A cautionary tale, “Lacquer Head” describes the consequences of sniffing household chemicals to get high. Lead singer Les Claypool rejects the pretentiousness of TV (“Antipop”) and claims to be a faithful friend (“Dirty Drowning Man”). Alcohol, violent movies and pornography are viewed as potentially harmful on “Natural Joe,” but . . .

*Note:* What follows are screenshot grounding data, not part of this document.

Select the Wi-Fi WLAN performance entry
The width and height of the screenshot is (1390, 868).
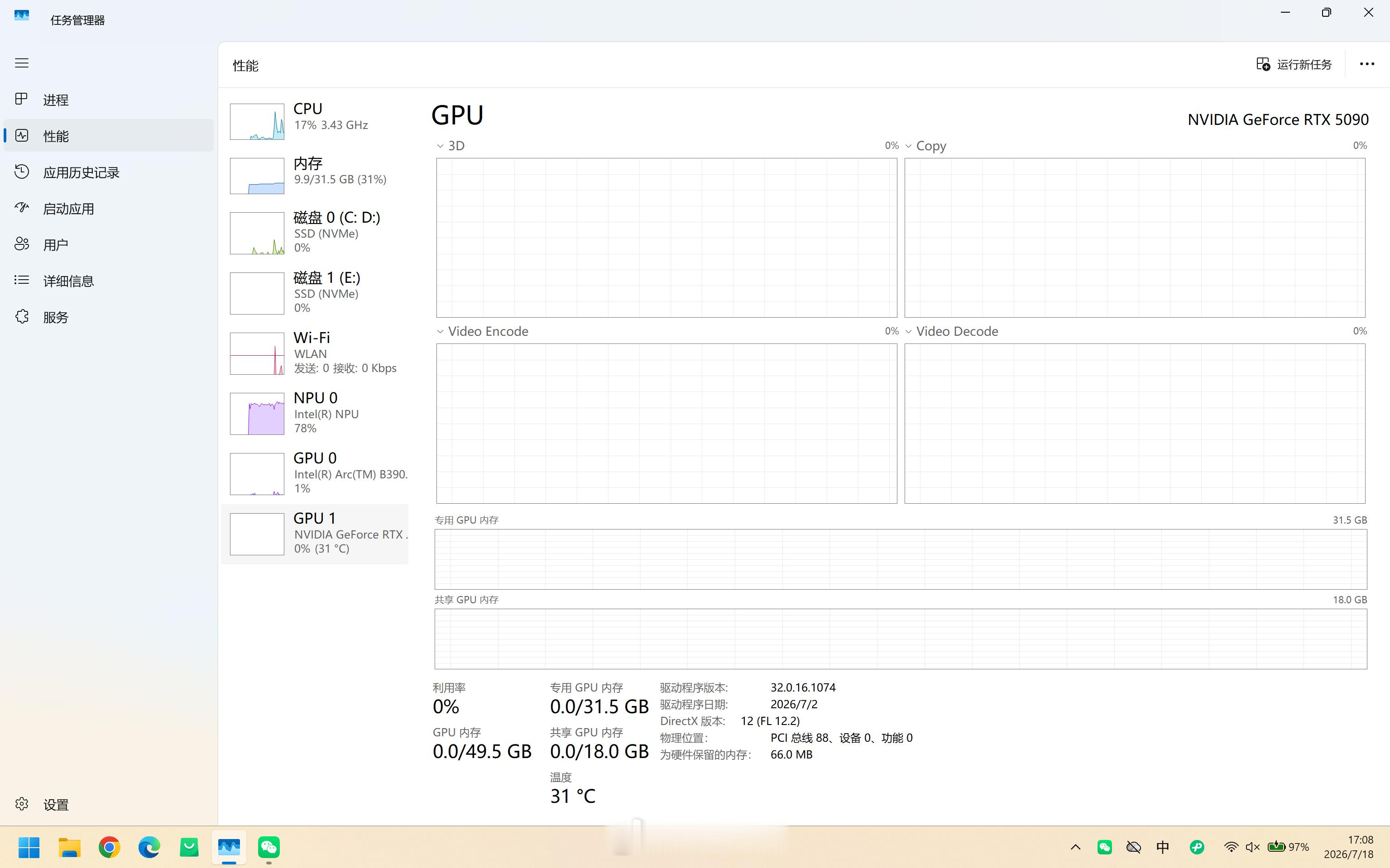coord(315,353)
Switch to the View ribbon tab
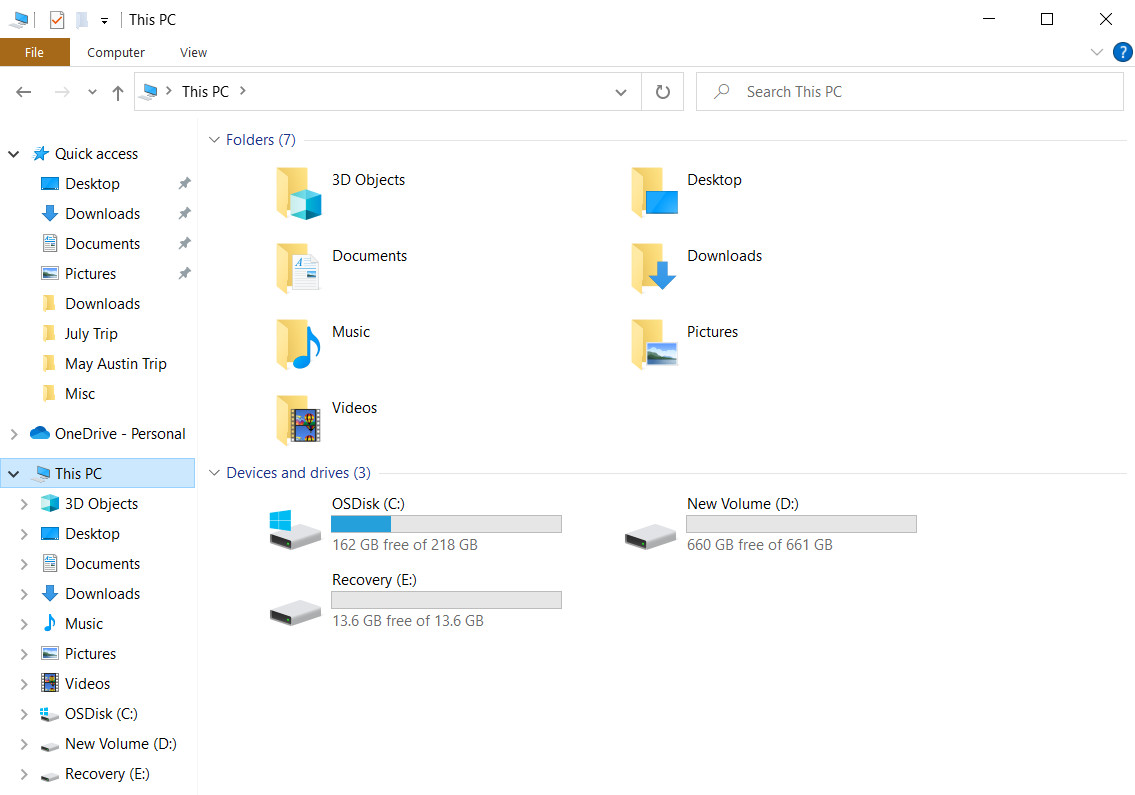Screen dimensions: 1135x795 193,52
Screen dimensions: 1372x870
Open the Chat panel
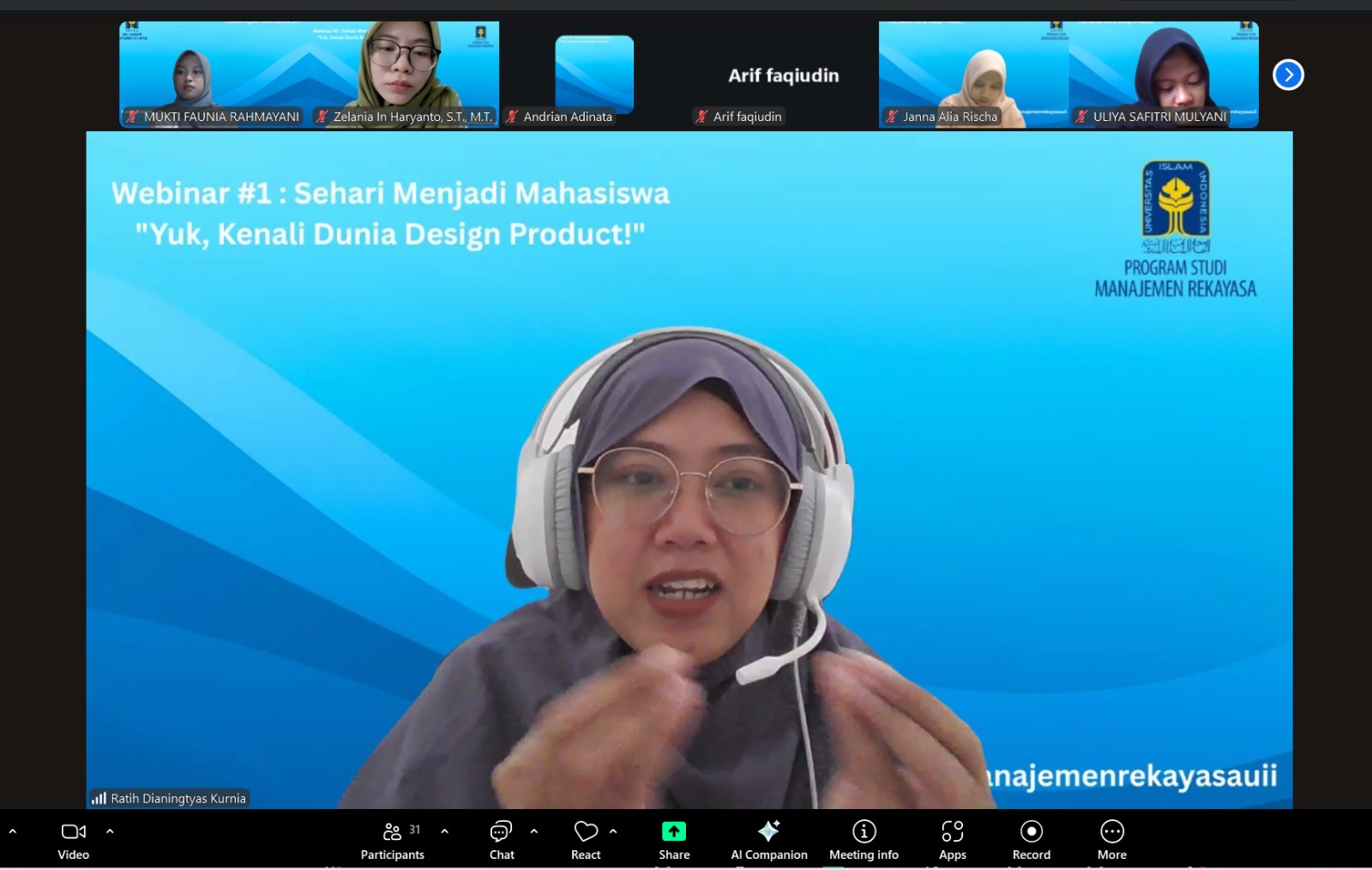click(x=501, y=831)
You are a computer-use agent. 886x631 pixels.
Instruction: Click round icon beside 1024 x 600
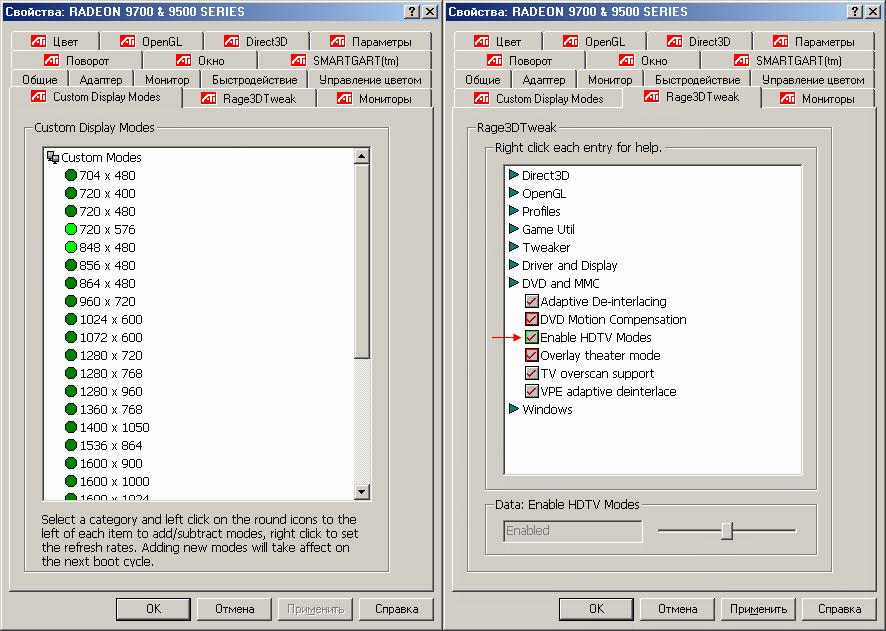71,320

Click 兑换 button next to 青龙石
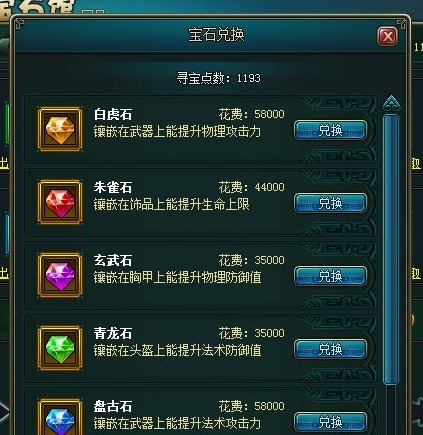click(x=330, y=349)

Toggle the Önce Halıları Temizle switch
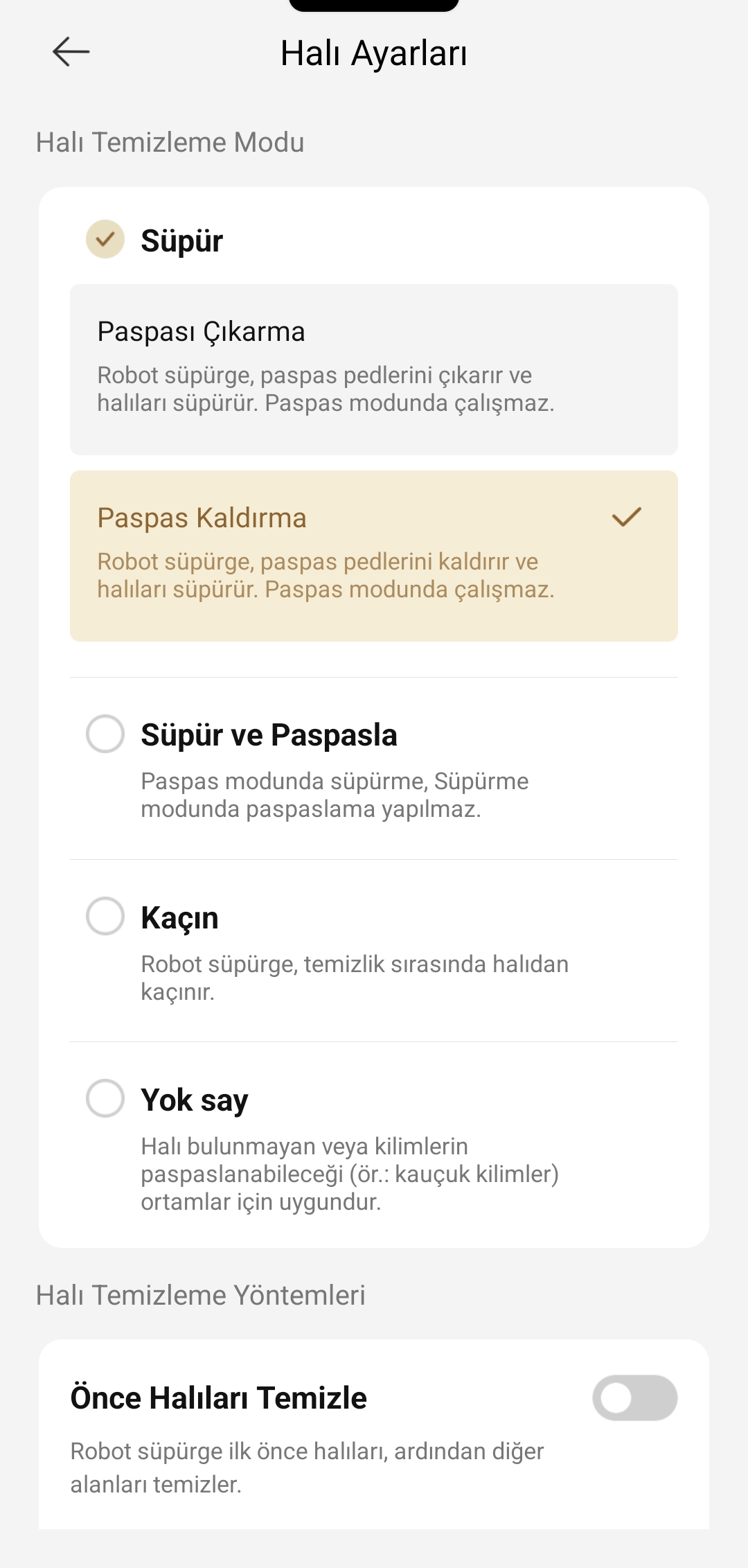[x=634, y=1398]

“Natural Joe”–among other songs–is poisoned by profanity. After searching for comfort in a bottle of Jim Beam, a deeply depressed man escapes his pain through suicide (“He let himself out with two barrels of steel”). On the spoken intro to “Power Man,” a man says he’d wear women’s underwear if called upon to do so. The artist consumes “a diet of black coffee and Prozac buttered toast”(“Mama Didn’t Raise No Fool”) and claims, “I like to taunt/I like to tease/I’ll bring your psyche to its knees” (“Eclectic Electric”). With help from Rage Against the Machine, Primus seems to portray our government as oppressive and tyrannical (“Electric Uncle Sam”).
This is the band that scored a novelty hit in 1995 with the sexually charged music video “Wynona’s Big Brown Beaver.” Nothing that offensive here, but warnings about addictive habits can’t save Antipop from its own dependencies. Profane speech. Bitterness toward authority. Ambiguous references to suicide and cross-dressing. Skip it.